Type: | IStorageContext |
Position: | Named |
Default value: | None |
Vereist: | False |
Pijplijninvoer accepteren: | True |
Jokertekens accepteren: | False |
-DefaultProfile
De referenties, accounts, tenants en abonnementen die worden gebruikt voor communicatie met Azure.

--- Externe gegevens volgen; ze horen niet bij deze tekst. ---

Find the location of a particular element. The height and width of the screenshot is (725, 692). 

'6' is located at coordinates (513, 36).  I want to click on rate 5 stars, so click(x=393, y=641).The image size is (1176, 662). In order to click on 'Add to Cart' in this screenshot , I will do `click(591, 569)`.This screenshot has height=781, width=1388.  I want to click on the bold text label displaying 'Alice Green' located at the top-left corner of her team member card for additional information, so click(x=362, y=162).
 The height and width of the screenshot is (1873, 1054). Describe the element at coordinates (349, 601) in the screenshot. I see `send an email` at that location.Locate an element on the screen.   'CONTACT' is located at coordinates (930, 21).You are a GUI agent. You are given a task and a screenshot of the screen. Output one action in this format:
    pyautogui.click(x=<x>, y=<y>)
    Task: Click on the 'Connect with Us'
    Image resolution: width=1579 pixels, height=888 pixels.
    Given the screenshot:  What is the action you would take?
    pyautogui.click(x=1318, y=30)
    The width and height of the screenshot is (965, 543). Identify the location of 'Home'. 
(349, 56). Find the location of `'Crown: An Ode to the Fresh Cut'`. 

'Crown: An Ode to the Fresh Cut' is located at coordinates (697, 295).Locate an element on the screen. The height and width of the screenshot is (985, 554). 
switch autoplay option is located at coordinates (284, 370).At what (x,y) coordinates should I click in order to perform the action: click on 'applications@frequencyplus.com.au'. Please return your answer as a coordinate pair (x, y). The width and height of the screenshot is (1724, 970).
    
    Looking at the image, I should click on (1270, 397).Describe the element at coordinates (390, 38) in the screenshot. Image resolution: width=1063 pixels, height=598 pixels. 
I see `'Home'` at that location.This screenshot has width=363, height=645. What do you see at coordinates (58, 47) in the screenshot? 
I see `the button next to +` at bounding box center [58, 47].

Type: | IAzureContextContainer |
Aliassen: | AzureRmContext, AzureCredential |
Position: | Named |
Default value: | None |
Vereist: | False |
Pijplijninvoer accepteren: | False |
Jokertekens accepteren: | False |
-Destination
Hiermee geeft u de locatie voor het opslaan van het gedownloade bestand.
Type: | String |
Aliassen: | Path |
Position: | Named |
Default value: | None |
Vereist: | False |
Pijplijninvoer accepteren: | False |
Jokertekens accepteren: | False |
-Force
Overschrijft een bestaand bestand zonder bevestiging.
Type: | SwitchParameter |
Position: | Named |
Default value: | None |
Vereist: | False |
Pijplijninvoer accepteren: | False |
Jokertekens accepteren: | False |
-ServerTimeoutPerRequest
Hiermee geeft u het time-outinterval aan de servicezijde op, in seconden, voor een aanvraag. Als het opgegeven interval is verstreken voordat de service de aanvraag verwerkt, retourneert de opslagservice een fout.
Type: | Nullable<T>[Int32] |
Aliassen: | ServerTimeoutPerRequestInSeconds |
Position: | Named |
Default value: | None |
Vereist: | False |
Pijplijninvoer accepteren: | False |
Jokertekens accepteren: | False |
-TagCondition
Optionele tagexpressie-instructie om overeenkomstvoorwaarde te controleren. De blobaanvraag mislukt wanneer de blobtags niet overeenkomen met de opgegeven expressie. Zie voor details https://learn.microsoft.com/en-us/rest/api/storageservices/specifying-conditional-headers-for-blob-service-operations#tags-conditional-operations.
Type: | String |
Position: | Named |
Default value: | None |
Vereist: | False |
Pijplijninvoer accepteren: | False |
Jokertekens accepteren: | False |
-WhatIf
Hiermee wordt weergegeven wat er zou gebeuren als u de cmdlet uitvoert. De cmdlet wordt niet uitgevoerd.
Type: | SwitchParameter |
Aliassen: | wi |
Position: | Named |
Default value: | False |
Vereist: | False |
Pijplijninvoer accepteren: | False |
Jokertekens accepteren: | False |
Invoerwaarden
Uitvoerwaarden
Notities
- Als de blobnaam ongeldig is voor de lokale computer, wordt deze met deze cmdlet automatisch hersteld, indien mogelijk.